- IATA: none; ICAO: none; FAA LID: 6S4;

Summary
- Airport type: Public use
- Owner: Davis Airport, Inc.
- Serves: Gates, Oregon
- Elevation AMSL: 1,028 ft (313 m)
- Coordinates: 44°44′45″N 122°25′17″W﻿ / ﻿44.74583°N 122.42139°W

Map
- 6S4 Location of airport in Oregon

Runways
| Direction | Length |  | Surface |
| ft | m |
| 7/25 | 1,940 | 591 | Turf |

Statistics (2009)
- Aircraft operations: 1,000
- Based aircraft: 5
- Source: Federal Aviation Administration

= Davis Airport (Oregon) =

Davis Airport is a privately owned, public use airport in Linn County, Oregon, United States. It is located one nautical mile (2 km) south of the central business district of Gates, Oregon, a city in Marion County and Linn County.
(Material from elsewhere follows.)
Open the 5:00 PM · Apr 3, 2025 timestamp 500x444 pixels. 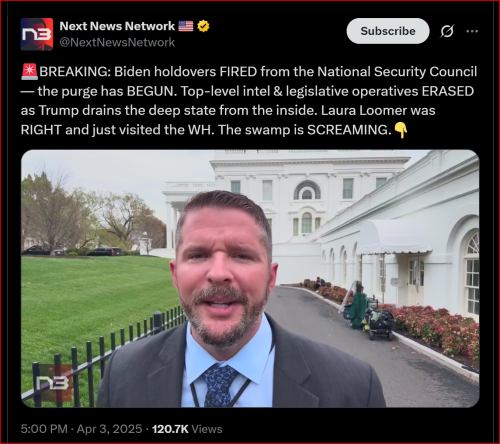click(x=81, y=429)
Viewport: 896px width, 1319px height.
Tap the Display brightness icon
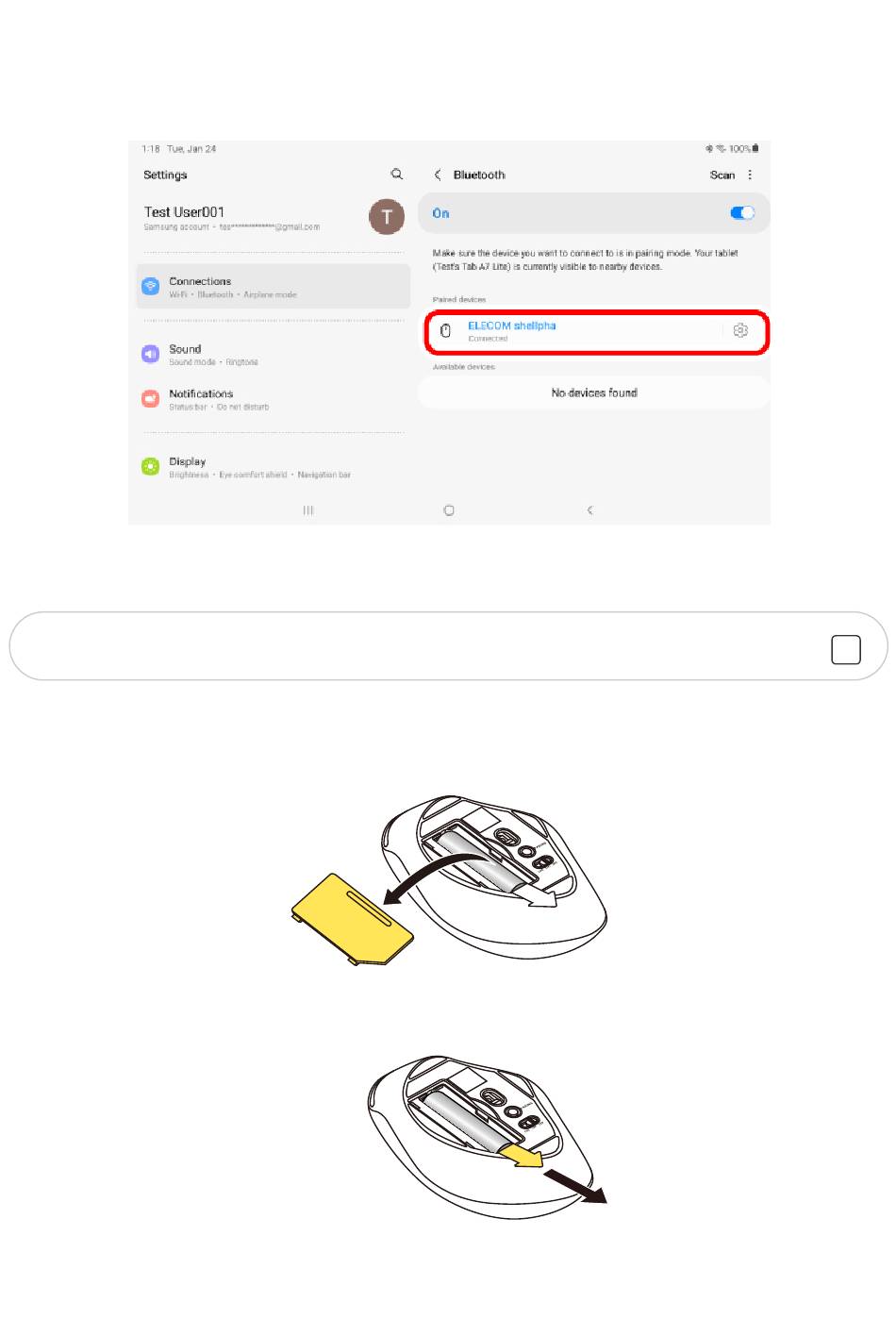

== Facilities and aircraft ==
Davis Airport covers an area of 10 acres (4 ha) at an elevation of 1,028 feet (313 m) above mean sea level. It has one runway designated 7/25 with a turf surface measuring 1,940 by 50 feet (591 x 15 m).

For the 12-month period ending May 27, 2009, the airport had 1,000 aircraft operations, an average of 83 per month: 90% general aviation and 10% air taxi. At that time there were 5 aircraft based at this airport: 80% single-engine and 20% multi-engine.